"Hurrah!" yelled Gourlay.

He seemed rapt and carried by his own devilry. The wreck and ruin strewn about the floor consorted with the ruin of his fortunes; let all go smash—what was the use of caring? Now in his frenzy, he, ordinarily so careful, seemed to delight in the smashings and the breakings; they suited his despair.

He saw that his spirit of destruction frightened them, too, and that was another reason to indulge it.

"To hell with everything," he yelled, like a mock-bacchanal. "We're the hearty fellows! We'll make a red night now we're at it!" And with that he took the heel of a bottle on his toe and sent it flying among the dishes on the dresser. A great plate fell, split in two.

"Poor fellow!" he whined, turning to his son; "poo-oor fellow! I fear he has lost his pheesic. For that was the last bottle o' brandy in my aucht; the last John Gourlay had, the last he'll ever buy. What am I to do wi' ye now?... Eh?... I must do something; it's coming to the bit now, sir."

As he stood in a heaving silence the sobbing of the two women was heard through the room. John was still swaying on the floor.

Sometimes Gourlay would run the full length of the kitchen, and stand there glowering on a stoop; then he would come crouching up to his son on a vicious little trot, pattering in rage, the broken glass crunching and grinding beneath his feet. At any moment he might spring.

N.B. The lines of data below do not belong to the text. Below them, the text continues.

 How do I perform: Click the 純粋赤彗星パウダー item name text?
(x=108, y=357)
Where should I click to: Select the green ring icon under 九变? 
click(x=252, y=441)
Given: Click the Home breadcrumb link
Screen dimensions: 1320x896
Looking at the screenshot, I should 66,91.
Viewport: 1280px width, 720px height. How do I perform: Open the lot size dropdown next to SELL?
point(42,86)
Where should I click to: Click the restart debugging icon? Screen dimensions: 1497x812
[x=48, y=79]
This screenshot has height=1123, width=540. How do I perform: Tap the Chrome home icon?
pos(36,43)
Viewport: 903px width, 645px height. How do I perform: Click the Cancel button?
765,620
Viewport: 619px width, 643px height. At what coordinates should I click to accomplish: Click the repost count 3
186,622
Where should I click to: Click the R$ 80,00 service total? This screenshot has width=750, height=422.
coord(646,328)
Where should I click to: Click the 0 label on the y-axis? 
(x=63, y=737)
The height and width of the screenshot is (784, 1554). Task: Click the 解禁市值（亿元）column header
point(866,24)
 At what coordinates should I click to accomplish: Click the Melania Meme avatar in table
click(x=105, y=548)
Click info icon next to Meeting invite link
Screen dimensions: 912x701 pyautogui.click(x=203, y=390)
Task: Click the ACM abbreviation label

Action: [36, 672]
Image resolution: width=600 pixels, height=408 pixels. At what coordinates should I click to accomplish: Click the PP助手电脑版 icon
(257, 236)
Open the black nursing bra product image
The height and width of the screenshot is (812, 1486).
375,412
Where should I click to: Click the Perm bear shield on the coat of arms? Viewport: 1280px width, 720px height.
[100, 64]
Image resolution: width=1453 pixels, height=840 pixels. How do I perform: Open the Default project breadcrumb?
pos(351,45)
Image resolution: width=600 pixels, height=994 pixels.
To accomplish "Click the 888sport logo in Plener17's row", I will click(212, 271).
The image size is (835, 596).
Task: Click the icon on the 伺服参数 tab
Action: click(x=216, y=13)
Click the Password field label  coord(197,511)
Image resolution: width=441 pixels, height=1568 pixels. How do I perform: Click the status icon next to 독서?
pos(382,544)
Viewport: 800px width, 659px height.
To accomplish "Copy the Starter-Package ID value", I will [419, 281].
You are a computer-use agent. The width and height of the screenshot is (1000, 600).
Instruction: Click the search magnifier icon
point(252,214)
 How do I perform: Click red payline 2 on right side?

"What do ye think I mean to do wi' ye now?" he moaned.... "Eh?... What do ye think I mean to do wi' ye now?"

As he came grinning in rage his lips ran out to their full width, and the tense slit showed his teeth to their roots. The gums were white. The stricture of the lips had squeezed them bloodless.

He went back to the dresser once more and bent low beside it, glancing at his son across his left shoulder, with his head flung back sideways, his right fist clenched low and ready from a curve of the elbow. It swung heavy as a mallet by his thigh. Janet got to her knees and came shuffling across the floor on them, though her dress was tripping her, clasping her outstretched hands, and sobbing in appeal, "Faither, faither; O faither; for God's sake, faither!" She clung to him. He unclenched his fist and lifted her away. Then he came crouching and quivering across the floor slowly, a gleaming devilry in the eyes that devoured his son. His hands were like outstretched claws, and shivered with each shiver of the voice that moaned, through set teeth, "What do ye think I mean to do wi' ye now?... What do ye think I mean to do wi' ye now?... Ye damned sorrow and disgrace that ye are, what do ye think I mean to do wi' ye now?"